Some strategies for reproducing intermittent failures:
- Run with
--repeat-until-unexpectedto repeat the test until an unexpected result is reported - Run the test under heavy load (e.g. run a clean release build in another terminal while running the test on repeat)
- Try different build or runtime configurations:
./mach build --dev./mach build --release./mach build --debug-mozjs./mach test-wpt ... --binary-args=--force-ipc./mach test-wpt ... --binary-args=--multiprocess
Make sure your test-wpt command is using the same runtime binary as the build you have made!
Diagnosing the problem
Once you have reproduced the failure, you need to figure out what’s different about the runs that report different results. When testing out changes, you should keep in mind the frequency of the intermittent results. Don’t jump to conclusions without waiting long enough!

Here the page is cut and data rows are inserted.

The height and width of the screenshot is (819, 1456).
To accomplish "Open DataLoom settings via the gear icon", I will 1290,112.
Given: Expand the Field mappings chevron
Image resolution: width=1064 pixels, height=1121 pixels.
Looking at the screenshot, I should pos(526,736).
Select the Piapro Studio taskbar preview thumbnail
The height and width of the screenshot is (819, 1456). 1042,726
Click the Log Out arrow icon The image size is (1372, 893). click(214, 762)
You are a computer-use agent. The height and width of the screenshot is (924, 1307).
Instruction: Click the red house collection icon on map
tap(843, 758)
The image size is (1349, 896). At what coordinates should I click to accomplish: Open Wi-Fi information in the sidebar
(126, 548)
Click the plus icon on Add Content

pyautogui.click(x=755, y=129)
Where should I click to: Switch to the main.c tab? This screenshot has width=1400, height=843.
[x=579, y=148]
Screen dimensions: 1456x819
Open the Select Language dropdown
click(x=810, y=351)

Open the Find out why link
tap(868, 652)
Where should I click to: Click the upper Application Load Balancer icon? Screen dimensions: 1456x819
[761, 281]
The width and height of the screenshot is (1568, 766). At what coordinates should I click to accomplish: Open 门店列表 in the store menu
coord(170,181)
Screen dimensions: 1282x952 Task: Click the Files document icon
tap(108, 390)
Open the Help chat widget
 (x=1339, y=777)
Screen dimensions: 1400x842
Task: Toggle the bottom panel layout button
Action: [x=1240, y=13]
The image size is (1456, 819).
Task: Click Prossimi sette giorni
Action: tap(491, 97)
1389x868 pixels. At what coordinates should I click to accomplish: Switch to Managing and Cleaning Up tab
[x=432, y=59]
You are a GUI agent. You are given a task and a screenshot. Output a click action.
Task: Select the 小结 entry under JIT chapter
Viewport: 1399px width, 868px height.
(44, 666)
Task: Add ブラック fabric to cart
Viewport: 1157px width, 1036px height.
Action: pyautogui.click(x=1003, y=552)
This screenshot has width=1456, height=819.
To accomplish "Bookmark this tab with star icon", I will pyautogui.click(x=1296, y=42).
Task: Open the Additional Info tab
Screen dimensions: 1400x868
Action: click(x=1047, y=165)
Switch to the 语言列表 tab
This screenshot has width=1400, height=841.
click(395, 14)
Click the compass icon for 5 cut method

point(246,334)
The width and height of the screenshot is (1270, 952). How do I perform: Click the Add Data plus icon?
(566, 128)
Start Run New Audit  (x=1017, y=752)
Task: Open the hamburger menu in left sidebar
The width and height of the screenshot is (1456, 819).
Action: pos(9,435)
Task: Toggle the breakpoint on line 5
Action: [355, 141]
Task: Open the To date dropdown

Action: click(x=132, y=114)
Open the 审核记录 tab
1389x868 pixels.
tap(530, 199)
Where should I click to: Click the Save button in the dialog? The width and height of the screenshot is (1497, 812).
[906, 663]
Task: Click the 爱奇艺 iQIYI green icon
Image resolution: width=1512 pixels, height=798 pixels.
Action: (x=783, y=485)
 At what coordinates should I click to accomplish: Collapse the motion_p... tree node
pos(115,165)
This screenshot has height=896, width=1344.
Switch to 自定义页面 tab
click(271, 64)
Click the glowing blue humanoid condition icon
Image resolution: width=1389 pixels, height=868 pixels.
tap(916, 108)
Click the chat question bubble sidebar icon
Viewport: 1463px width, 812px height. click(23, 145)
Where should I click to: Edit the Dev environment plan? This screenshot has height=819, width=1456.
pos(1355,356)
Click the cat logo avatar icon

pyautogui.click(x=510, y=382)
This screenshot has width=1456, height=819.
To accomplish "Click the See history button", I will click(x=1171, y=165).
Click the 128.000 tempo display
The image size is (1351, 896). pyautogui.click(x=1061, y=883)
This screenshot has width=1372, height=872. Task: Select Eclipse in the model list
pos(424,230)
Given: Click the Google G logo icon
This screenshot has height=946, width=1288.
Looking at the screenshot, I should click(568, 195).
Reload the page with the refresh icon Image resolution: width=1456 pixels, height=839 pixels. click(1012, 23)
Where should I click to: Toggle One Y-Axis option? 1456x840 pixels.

Start by commenting out as much of the test as you can while still reproducing the failure.
Try adding console.log calls to show the ordering of different events, then compare the output between the common case and the intermittent case.
You may need to use set the RUST_LOG environment variable to see internal Servo tracing logs for relevant crates and modules.
Add explicit delays to parts of the test to observe if the failures are more or less likely to occur:
- move part of the test into a closure that executes after a fixed delay, like
test_object.step_timeout(() => ..., 1000) - add a delay to the response for a network request
Diagnosing problems with layout tests
If the test verifies properties of layout (either a reftest or a test that uses layout APIs like getBoundingClientRect(), scrollTop, offsetParent, etc.), some common sources of intermittent results include:
- incremental layout behaves incorrectly for a particular change, but this is covered up by another async operation that triggers additional layout
- a screenshot is taken too early/too late relative to some other change (e.g. a web font loading)
To make incremental layout issues more visible, try:
- delaying the page modification until all other page updates are complete (try a very delayed
setTimeout). - running the test with a real window (
--no-headless). - not touching the mouse until the page modification occurs, then resize the window.
To identify if screenshot timing is an issue, use the reftest analyzer to see the screenshot received by the test harness. If it does not match the output you see when running the test file, the timing of the screenshot may be at fault.